« Nous ne faisons cas ni du 14, ni du 15, ni du 16 Mars... Ce sont des temples en carton », a-t-il dit, dans le cadre d'une interview au quotidien koweitien al-Rai à paraître aujourd'hui. « Ce qui nous préoccupe, c'est le peuple libanais, la sécurité de la Syrie et du Liban, et les relations stratégiques entre les deux parties », a-t-il dit. « Toutes ces questions là sont essentielles. Quant au 14 et 15 Mars... Mais qui sont ces gens ? Ils sont apparus sur la scène comme un groupe aux opinions divergentes qu'ils expriment comme ils veulent et avec les moyens du bord... Mais la Syrie ne prend pas ces appellations au sérieux », a poursuivi M. Otri.
Le Premier ministre syrien a rappelé que le président syrien Bachar el-Assad avait dit, par le passé : « Nous traitons avec tous les Libanais de la même distance. Nous tenons à chacun de ceux parmi nos frères libanais qui sont convaincus de la relation étroite avec la Syrie et qui cherchent à lui donner corps. Quant à ceux qui œuvrent contre cette relation, c'est une autre histoire. »
Concernant les 33 mandats d'arrêt, M. Otri a souligné qu'« il s'agit uniquement d'une affaire judiciaire qui n'a aucune répercussion sur les relations libano-syriennes ». Il a indiqué, dans ce cadre, que les contacts avec le Premier ministre Hariri sont courants.
« Il se pourrait que la partie judiciaire ait transmis la plainte déposée par le brigadier Jamil Sayyed qui englobe un certain nombre de Syriens devant le pouvoir judiciaire. Le juge d'instruction enquête minutieusement et, à travers l'émission de commissions rogatoires, il cherche à écouter.
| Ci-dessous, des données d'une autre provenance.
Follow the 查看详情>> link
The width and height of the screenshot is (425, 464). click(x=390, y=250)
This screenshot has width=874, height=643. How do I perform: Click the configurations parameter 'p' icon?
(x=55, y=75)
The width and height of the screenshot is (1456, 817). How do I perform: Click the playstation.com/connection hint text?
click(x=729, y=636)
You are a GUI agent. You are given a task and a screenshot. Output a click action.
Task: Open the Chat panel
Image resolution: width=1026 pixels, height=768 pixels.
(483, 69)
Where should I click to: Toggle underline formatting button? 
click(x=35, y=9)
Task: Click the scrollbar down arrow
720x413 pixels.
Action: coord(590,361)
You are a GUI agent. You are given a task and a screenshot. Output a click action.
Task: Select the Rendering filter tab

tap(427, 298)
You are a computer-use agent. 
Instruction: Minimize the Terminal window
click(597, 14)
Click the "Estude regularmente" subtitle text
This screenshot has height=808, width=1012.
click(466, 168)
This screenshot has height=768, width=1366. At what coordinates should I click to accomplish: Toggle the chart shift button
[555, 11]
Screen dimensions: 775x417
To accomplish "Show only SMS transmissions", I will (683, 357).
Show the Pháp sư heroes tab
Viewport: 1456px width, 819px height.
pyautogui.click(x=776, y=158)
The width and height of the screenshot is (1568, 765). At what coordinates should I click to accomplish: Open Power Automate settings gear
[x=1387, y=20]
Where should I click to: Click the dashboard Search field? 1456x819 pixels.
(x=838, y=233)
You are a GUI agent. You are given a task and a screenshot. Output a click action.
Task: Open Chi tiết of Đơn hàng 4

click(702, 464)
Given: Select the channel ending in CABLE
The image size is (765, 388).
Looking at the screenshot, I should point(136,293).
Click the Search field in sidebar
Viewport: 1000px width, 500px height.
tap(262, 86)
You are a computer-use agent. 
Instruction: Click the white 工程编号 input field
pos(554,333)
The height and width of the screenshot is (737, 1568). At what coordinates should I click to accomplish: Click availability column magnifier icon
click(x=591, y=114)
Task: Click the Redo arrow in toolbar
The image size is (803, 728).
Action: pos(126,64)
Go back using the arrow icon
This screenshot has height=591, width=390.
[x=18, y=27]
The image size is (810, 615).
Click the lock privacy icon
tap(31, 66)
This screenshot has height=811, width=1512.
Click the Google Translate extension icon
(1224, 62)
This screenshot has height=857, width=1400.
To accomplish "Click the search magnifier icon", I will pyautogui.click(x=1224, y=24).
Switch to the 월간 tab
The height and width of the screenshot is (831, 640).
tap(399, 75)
En cas de refus, la justice a son mot à dire. Par conséquent, la tempête dans un verre d'eau créée autour de cette affaire n'a aucun sens. Cette affaire n'a pas sa place dans les relations fraternelles et développées entre les deux pays », a-t-il dit.
Interrogé sur l'acte d'accusation du TSL et la polémique en cours au Liban sur cette question, le Premier ministre syrien a indiqué que Damas « ne traite pas avec des parties, mais avec l'État libanais, avec le président de la République, Michel Sleiman ». « Il existe des orientations d'action sur lesquelles nous sommes d'accord, et sur base desquelles nous œuvrons. Quant aux conflits sur la scène libanaise entre les parties et les frères, ils disparaissent. Il existe un phénomène chez nos frères libanais : ils se disputent le matin et s'entre-tuent, et le soir se réunissent autour du narguilé », a-t-il indiqué.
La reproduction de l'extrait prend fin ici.